Iraqi students joined anti-government protests in Baghdad on Sunday, ramping up the street pressure on Prime Minister Adel Abdel Mahdi who also faced a sit-in and the first resignations from parliament.
The capital and country’s south have been rocked by a second wave of demonstrations since Thursday, with protesters digging in despite tear gas, curfews and violence that has left more than 70 dead.
About a dozen schools and universities decided to shut their doors, activists said Sunday, with some protesting on campus and others heading towards the main gathering spaces for rallies.
In the emblematic Tahrir Square, young girls in school uniforms with rucksacks were seen trekking through streets littered with tear-gas canisters.
Later in the day, a spokesman for the prime minister threatened that any further disruption to schools would earn protesters “severe punishment.”
Protesters clung onto Tahrir throughout the day, defying heavy tear gas use and pledging to “weed out” the political class.
“We’re here to bring down the whole government – to weed them all out!” one protester said, the Iraqi tricolour wrapped around his head.
The protests are unprecedented in recent Iraqi history for their ire at the entire political class, including Abdel Mahdi, parliament speaker Mohammed Al-Halbussi and even traditionally revered religious leaders.
They have also been exceptionally violent, with 157 dead in the first set of rallies and 74 dead in the latest round.
“We don’t want a single one of them. Not Halbussi, not Abdel Mahdi. We want to bring down the regime,” the protester said.
First MPs resign
Renewed protests also flooded the streets of Najaf, Hilla, Karbala and Diwaniyah in the south.
In the oil-rich port city of Basra, police enforced a strict curfew and said it arrested “saboteurs” who had infiltrated the protesters.
This week’s demonstrations are the sequel to six days of anti-government rallies that erupted October 1.
Sparked by outrage at corruption, unemployment and poor services, they evolved into demands for an overhaul of the political system and a new constitution.
On Sunday, Iraqi President Barham Saleh met with the United Nations’ top representative in the country Jeanine Hennis-Plasschaert to discuss electoral reform and amendments to the constitution, which dates back to 2005.
Abdel Mahdi has also proposed a laundry list of reforms including hiring drives, increased pensions and promises to root out corruption.
Oil-rich Iraq is the OPEC oil cartel’s second biggest producer, but one in five people live in poverty and youth unemployment stands at 25 percent, according to the World Bank.
Beyond the street, Abdel Mahdi also faces new pressure from parliament, with four MPs resigning and the largest bloc holding an open-ended sit-in since Saturday night.
Parliament’s only two Communist MPs and two lawmakers linked to former premier Haider al-Abadi announced they were stepping down late Sunday.
“We are resigning because of the protests and the way they were repressed,” Communist lawmaker Raed Fahmy told AFP.
The Iraqi Communist Party had allied with firebrand cleric Moqtada al-Sadr in the 2018 elections to form Saeroon, which on Saturday began a sit-in to back protests.
The move has left Abdel Mahdi more squeezed than ever, as Saeroon was one of the two main sponsors of his government.
Sadr speaks
The other was Fatah, the political arm of the Hashed al-Shaabi paramilitary force which said it would continue to back the central government.
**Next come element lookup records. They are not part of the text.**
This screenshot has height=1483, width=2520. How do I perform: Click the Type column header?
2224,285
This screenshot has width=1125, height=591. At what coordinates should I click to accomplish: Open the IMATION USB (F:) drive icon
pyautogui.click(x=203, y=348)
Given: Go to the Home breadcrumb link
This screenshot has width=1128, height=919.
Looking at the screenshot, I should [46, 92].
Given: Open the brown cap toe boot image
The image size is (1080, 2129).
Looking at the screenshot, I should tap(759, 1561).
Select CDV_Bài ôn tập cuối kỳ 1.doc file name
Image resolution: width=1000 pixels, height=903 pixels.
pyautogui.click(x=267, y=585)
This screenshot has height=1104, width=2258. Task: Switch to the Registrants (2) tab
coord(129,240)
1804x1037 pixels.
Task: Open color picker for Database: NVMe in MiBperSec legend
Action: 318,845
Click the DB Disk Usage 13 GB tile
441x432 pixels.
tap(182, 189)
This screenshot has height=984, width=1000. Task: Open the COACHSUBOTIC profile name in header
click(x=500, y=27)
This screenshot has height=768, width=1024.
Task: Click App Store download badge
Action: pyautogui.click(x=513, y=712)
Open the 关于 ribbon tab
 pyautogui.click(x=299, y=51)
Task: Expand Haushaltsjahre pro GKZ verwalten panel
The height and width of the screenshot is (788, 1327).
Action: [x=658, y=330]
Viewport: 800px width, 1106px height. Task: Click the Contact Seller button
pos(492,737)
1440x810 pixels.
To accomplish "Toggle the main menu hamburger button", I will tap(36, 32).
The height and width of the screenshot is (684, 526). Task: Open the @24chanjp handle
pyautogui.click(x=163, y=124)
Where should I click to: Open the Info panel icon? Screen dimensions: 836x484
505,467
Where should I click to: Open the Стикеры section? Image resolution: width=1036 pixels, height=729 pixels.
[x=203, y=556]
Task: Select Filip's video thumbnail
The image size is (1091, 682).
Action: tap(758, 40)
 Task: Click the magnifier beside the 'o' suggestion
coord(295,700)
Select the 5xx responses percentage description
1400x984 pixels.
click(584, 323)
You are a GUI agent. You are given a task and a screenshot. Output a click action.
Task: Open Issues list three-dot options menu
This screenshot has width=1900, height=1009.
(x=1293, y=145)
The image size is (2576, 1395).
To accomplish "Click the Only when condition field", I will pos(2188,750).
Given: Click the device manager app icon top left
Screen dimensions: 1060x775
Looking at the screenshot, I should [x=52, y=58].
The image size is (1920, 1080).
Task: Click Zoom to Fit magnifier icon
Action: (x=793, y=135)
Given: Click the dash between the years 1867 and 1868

The one-time allies now find themselves on opposite sides of the protest movement.
The Hashed was founded in 2014 to fight ISIS but its factions have since been ordered to incorporate into state security services.
Several of their offices have been torched in recent days in southern Iraqi cities, hinting at a new violent phase.
Dozens of protesters have died while storming or setting fire to the offices of Asaib Ahl al-Haq, the Badr Organisation and others, according to medics and police.
Hashed commanders have threatened revenge, and its second-in-command Abu Mahdi al-Muhandis said Sunday his force “is ready to stand against discord.”
But Sadr answered on Sunday night in his first tweet since protests resumed this week, directly addressing the Hashed.
“Do not champion the corrupt. Do not repress the people,” he warned.
The UN has warned “armed spoilers” could derail efforts at peaceful protests in Iraq, saying it was “tragic” to see renewed violence in the country.
Most of those killed since Thursday have been shot in the Shiite-majority south, but medics and protesters in the capital have reported trauma wounds from tear-gas canisters.
On Sunday, security forces were positioned on the edges of Tahrir, while elite Counter-Terrorism Service troops and armoured vehicles were seen in surrounding districts.
The CTS said it had deployed its units to “protect vital infrastructure,” and its forces were not seen in Tahrir.